In this Phlow, learners explore how to calculate the total number of possible combinations when selecting one option from each of several groups. Using a relatable subject-choice scenario, students connect everyday decisions with the mathematical idea that independent choices multiply.

Each screen isolates a single idea: first count the options in each group, then recognise that choices from different groups combine, and finally apply multiplication to get the total number of possible outcomes.

Worked Example

Group 1 options: 4
Group 2 options: 5
Group 3 options: 4

Total combinations = 4 × 5 × 4 = 80
    

Steps:

  1. Identify how many choices are in each group.
  2. Recognise that one choice is taken from each group.
  3. Multiply the group counts: Group1 × Group2 × Group3.
  4. Check with examples (e.g., Beth, Paul, Ayesha) to see different valid combinations.

Sample Prompts

  • How many choices are in Group 1? Group 2? Group 3?
  • Why do we multiply instead of add?
  • If Group 2 increased to 6 options, what happens to the total?
  • Give one possible 3-subject combination Beth could choose.

Why This Matters

The fundamental counting principle underpins probability, scheduling, menu planning, and product configurations. Mastering when and why to multiply gives learners a powerful tool for reasoning about combinations in real life and later probability courses.

Possible Choices 4A
Step 1 / 7

Prerequisite Knowledge Required

  • Understand multiplication as repeated addition / scaling.
  • Recognise that one item is chosen from each group.
  • Familiarity with simple outcome counting (e.g., Level 3).

Linked Phlows:
Outcomes 3C – Identifying Possible Results, Lists & Tables 3E – Systematic Counting.

Main Category

Probability & Combinatorics

Estimated Completion Time

Approx. 10–14 seconds per question.
40 questions total → Total time: 7–10 minutes.

Cognitive Load / Step Size

Low to moderate. Each step isolates one variable (count → combine → multiply). Repetition across similar screens reinforces the structure while gradually making the calculation explicit.

Language & Literacy Demand

Moderate. Everyday terms (subjects, groups, choices) with consistent phrasing reduce reading strain.

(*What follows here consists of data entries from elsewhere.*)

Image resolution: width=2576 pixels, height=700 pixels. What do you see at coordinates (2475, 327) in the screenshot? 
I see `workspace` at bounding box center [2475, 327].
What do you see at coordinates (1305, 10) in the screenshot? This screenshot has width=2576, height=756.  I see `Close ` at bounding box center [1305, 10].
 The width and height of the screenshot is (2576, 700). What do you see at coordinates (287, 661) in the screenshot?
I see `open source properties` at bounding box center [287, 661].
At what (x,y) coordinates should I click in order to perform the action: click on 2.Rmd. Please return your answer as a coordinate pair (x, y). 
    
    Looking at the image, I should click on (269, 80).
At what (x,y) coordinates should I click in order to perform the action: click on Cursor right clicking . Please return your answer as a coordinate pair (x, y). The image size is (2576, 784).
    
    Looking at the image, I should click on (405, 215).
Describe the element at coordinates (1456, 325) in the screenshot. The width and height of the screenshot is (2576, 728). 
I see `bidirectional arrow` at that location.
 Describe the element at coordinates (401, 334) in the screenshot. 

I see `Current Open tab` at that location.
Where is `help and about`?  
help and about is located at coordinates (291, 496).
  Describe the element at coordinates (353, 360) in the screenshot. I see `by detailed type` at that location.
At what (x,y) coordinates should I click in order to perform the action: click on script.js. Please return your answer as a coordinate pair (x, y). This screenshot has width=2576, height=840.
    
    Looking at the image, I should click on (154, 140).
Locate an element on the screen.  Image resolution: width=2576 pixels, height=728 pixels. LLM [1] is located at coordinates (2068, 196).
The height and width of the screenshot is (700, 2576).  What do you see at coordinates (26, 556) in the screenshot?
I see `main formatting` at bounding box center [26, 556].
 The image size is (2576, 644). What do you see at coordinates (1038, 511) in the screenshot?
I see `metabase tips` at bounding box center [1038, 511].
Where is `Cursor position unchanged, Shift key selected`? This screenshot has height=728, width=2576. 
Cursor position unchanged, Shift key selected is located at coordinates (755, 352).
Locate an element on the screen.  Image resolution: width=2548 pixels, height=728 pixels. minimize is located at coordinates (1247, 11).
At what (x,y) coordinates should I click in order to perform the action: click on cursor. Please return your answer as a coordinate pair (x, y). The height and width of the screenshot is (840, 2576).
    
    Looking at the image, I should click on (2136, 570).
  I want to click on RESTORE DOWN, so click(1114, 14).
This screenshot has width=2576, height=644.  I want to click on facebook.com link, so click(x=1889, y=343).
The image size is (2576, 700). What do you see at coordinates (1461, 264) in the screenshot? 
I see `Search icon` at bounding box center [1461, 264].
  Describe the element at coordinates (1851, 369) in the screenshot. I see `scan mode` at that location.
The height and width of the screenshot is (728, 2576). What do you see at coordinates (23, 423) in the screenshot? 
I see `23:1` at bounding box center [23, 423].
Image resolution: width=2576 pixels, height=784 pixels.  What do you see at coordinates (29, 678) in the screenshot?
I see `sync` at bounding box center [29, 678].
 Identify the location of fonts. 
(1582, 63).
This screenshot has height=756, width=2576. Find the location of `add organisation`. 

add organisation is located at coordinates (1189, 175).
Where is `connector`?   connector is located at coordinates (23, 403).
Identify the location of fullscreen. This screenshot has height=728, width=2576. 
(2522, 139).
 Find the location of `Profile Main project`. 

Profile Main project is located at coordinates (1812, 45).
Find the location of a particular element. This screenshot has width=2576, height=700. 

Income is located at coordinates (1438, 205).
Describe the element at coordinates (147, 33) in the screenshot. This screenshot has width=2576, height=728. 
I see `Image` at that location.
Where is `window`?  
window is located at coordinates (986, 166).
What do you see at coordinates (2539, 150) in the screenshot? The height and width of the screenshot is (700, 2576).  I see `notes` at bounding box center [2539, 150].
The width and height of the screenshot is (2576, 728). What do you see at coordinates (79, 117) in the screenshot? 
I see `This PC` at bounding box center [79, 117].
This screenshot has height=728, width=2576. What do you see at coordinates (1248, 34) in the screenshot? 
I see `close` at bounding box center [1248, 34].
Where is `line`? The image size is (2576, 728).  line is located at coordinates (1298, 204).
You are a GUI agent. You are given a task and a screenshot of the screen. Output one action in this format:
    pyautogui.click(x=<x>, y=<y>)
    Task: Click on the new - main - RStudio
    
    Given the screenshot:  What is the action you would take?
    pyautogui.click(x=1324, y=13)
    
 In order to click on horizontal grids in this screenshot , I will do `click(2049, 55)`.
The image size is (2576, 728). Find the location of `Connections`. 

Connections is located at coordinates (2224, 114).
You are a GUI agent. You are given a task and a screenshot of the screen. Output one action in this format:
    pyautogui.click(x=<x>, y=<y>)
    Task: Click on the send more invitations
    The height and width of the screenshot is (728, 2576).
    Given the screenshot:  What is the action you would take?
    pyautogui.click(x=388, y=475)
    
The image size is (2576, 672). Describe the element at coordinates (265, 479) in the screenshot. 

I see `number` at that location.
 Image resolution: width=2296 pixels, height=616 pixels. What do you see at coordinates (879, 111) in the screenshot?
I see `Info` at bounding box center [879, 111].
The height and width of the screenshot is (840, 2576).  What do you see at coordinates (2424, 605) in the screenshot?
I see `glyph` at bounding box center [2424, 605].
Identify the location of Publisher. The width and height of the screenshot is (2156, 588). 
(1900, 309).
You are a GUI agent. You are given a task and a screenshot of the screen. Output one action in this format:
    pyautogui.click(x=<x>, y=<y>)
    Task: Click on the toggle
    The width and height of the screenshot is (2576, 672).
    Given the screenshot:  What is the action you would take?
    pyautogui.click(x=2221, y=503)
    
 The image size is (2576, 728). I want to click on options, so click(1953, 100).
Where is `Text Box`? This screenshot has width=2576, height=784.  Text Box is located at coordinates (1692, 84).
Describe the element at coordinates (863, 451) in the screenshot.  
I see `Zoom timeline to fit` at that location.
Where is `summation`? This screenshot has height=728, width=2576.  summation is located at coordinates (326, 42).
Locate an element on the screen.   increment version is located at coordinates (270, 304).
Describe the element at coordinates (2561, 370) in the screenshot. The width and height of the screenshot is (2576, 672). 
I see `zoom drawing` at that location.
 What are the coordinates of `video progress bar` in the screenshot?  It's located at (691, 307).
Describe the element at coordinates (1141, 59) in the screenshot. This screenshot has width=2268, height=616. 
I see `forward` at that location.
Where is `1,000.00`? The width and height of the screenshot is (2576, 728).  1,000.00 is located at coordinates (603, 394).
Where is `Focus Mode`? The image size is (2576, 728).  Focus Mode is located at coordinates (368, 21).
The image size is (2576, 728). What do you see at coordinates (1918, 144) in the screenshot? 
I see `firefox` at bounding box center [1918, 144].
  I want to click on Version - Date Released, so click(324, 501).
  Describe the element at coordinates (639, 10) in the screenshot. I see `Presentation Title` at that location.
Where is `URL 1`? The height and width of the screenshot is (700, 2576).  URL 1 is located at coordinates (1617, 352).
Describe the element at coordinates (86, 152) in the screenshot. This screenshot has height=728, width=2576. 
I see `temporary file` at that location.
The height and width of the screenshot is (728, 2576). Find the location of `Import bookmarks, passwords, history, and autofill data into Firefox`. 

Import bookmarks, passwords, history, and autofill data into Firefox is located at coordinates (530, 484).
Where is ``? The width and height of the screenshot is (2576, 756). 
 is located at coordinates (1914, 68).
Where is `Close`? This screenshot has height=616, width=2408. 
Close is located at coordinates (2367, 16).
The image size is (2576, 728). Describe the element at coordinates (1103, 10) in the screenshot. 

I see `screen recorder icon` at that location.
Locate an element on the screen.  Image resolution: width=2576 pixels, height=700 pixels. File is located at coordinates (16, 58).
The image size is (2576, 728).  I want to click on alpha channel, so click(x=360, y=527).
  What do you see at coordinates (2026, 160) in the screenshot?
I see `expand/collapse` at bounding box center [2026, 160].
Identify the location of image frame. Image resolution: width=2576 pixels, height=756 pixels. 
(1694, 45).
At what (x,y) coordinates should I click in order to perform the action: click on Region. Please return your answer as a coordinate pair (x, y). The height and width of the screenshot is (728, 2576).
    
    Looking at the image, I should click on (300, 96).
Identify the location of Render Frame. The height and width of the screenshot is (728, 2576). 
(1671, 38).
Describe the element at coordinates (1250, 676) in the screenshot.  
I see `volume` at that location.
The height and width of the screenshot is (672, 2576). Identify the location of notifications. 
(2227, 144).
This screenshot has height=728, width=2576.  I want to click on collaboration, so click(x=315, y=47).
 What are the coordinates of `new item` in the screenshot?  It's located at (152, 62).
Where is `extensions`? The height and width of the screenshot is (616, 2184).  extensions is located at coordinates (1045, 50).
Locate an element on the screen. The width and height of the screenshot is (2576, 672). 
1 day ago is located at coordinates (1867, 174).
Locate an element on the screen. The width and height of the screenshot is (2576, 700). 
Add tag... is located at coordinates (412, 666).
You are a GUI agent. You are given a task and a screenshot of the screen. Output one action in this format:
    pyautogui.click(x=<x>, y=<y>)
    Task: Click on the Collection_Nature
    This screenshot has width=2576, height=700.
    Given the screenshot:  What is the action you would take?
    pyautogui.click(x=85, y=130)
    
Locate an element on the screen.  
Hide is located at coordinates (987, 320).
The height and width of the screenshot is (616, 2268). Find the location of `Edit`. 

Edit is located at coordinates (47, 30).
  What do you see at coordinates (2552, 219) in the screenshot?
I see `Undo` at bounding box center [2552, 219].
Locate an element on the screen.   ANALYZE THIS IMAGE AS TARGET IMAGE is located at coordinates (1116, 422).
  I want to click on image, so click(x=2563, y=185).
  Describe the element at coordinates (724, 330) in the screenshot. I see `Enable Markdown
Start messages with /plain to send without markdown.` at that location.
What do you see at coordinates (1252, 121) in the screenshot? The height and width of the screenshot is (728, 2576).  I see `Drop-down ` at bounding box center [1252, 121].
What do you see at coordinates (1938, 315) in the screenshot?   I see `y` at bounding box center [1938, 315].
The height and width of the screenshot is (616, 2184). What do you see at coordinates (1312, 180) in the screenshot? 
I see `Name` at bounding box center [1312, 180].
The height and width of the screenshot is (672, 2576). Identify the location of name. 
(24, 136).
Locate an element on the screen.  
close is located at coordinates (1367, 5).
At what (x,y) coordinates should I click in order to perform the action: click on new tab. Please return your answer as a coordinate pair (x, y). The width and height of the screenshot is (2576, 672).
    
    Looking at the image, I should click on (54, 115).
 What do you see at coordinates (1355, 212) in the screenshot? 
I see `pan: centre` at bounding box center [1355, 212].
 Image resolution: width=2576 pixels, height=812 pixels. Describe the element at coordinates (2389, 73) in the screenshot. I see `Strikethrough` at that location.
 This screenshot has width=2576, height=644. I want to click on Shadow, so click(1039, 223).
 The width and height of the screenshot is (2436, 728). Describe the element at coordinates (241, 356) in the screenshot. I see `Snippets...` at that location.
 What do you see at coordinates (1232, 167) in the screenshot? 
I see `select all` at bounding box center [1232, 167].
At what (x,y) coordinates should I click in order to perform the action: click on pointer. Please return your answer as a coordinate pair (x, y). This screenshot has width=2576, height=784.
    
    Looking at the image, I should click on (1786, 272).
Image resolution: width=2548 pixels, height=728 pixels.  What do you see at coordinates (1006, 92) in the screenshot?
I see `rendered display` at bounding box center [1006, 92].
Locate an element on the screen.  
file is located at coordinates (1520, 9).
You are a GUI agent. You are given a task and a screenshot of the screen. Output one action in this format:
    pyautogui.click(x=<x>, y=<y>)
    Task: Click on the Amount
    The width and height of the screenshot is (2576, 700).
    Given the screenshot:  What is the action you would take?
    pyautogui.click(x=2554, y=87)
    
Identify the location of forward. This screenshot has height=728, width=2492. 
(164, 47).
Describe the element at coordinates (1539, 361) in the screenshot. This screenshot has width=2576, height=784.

Visual grouping tables and highlighted key terms (e.g., “possible choices”, “multiply”) support comprehension.

Clarity & Design

  • Balanced layout of text, tables, and handwriting-style cues.
  • One idea per page for clear visual sequencing.
  • Consistent colour and typography emphasise the logic: data → reasoning → solution.

Curriculum Alignment (ROI Junior Cycle Mathematics)

  • Strand: Data and Chance
  • Learning Outcomes: Determine the number of outcomes of combined events; represent information in lists/tables to identify combinations; apply multiplication to count outcomes when groups are combined.

Engagement & Motivation

Choosing school subjects is familiar and meaningful. Named examples (Beth, Ayesha, Paul) let learners see themselves in the task while practising logical reasoning.

Error Opportunities & Misconceptions

  • Adding group sizes instead of multiplying.
  • Miscounting options within a group.
  • Assuming repeated subjects across groups are allowed.
  • Forgetting one choice must come from each group.

Transferability / Real-World Anchoring

High. The same structure appears in menus, schedules, product variants, and probability problems.

Conceptual vs Procedural Balance

Balanced. Procedure: multiply the number of options in each group. Concept: understand why independent choices multiply total possibilities.

Learning Objectives Addressed

  • Identify the number of options in each independent group.
  • Use multiplication to find total combinations.
  • Recognise real-life examples of combinatorial reasoning.
  • Avoid the addition-instead-of-multiplication mistake.

What Your Score Says About You

  • Less than 20: You can spot options but need to strengthen why we multiply, not add.
  • 21–29: Structure is mostly clear; occasional miscounts or mixed operations.
  • 31–39: Accurate application of the counting principle with sound reasoning.
  • 40 / 40: Full mastery; you can generalise to larger sets and probability contexts.